ÉPOCA – Revelar mais informações sobre si próprio estimula a fofoca ou ajuda a preveni-la?
Epstein – Se alguém escreve em suas memórias que sofreu abuso sexual, de certa forma evita que outras pessoas fofoquem a respeito. Os outros só podem se sentir tristes pelo que aconteceu.
ÉPOCA – Qualquer assunto se presta a fofoca?
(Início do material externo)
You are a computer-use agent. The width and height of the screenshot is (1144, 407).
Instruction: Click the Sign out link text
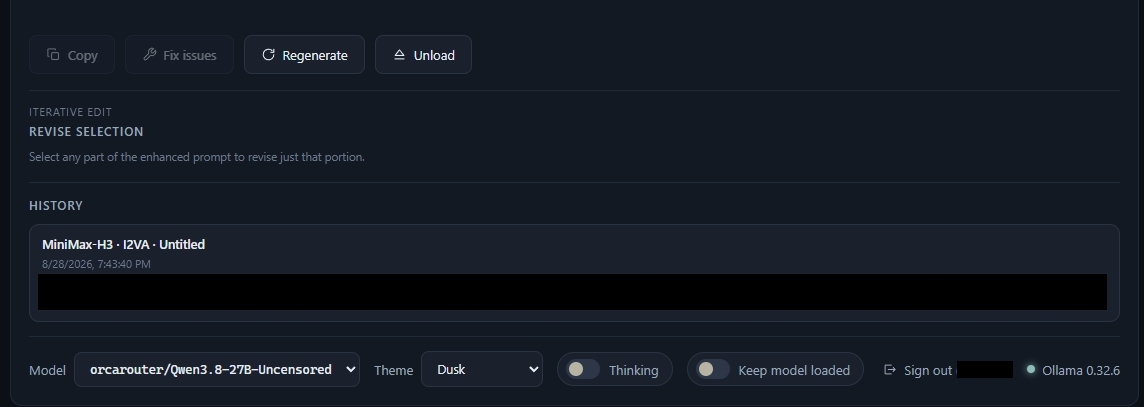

Epstein – Mesmo hoje em dia, em que há mais notícias sobre o assunto e muito mais tolerância, o sexo continua o principal tópico das fofocas. Está nas manchetes de todos os jornais americanos. O escândalo do ex-presidente do FMI Dominique Strauss-Khan, acusado de estuprar uma camareira, o escândalo do pré-candidato republicano Herman Cain, acusado de assediar sexualmente várias mulheres... Mas há outros grandes temas: qualquer coisa relacionada ao poder e à hipocrisia, principalmente daqueles que se arrogam princípios morais muito elevados e revelam não ter nenhum.
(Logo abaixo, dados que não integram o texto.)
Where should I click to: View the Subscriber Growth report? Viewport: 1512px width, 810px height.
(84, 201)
ÉPOCA – Existem pessoas que conseguem não fofocar sobre nada?
Epstein – É uma questão de padrões morais muito elevados. Houve um tempo em que as pessoas não fofocavam tão abertamente, que mulheres de classe média não falavam sobre sexo. No máximo, diriam: “Eles estão tendo um caso!”. Hoje, como menciono em meu livro, a biografia da princesa Diana feita por Tina Brown diz que o divórcio entre ela e Charles aconteceu porque a princesa se recusava a praticar alguns “favores sexuais”. Isso soaria tão ultrajante há alguns anos! Ninguém teria sussurrado isso, quanto mais publicado em livro! É uma fofoca cuja veracidade não conseguiremos checar. Essa é uma mudança social muito grande.
ÉPOCA – Mas falar mais de um assunto que antes era tabu, como sexo, não é algo positivo?
Epstein – É sempre difícil decidir. Nos Estados Unidos, o ex-presidente Franklin Delano Roosevelt teve um caso extraconjugal durante o mandato com uma mulher chamada Lucy Mercer Rutherfurd. Todos os jornalistas que trabalhavam em Washington sabiam. Mas achavam que não deveriam publicar essa informação porque a Presidência era uma instituição e Roosevelt era um grande homem. Por que, então, derrubá-lo? Era sua vida privada e não parecia estar afetando seu trabalho. Ninguém falou do assunto até 50 anos depois de sua morte. Hoje temos o presidente Bill Clinton e o escândalo com Monica Lewinsky.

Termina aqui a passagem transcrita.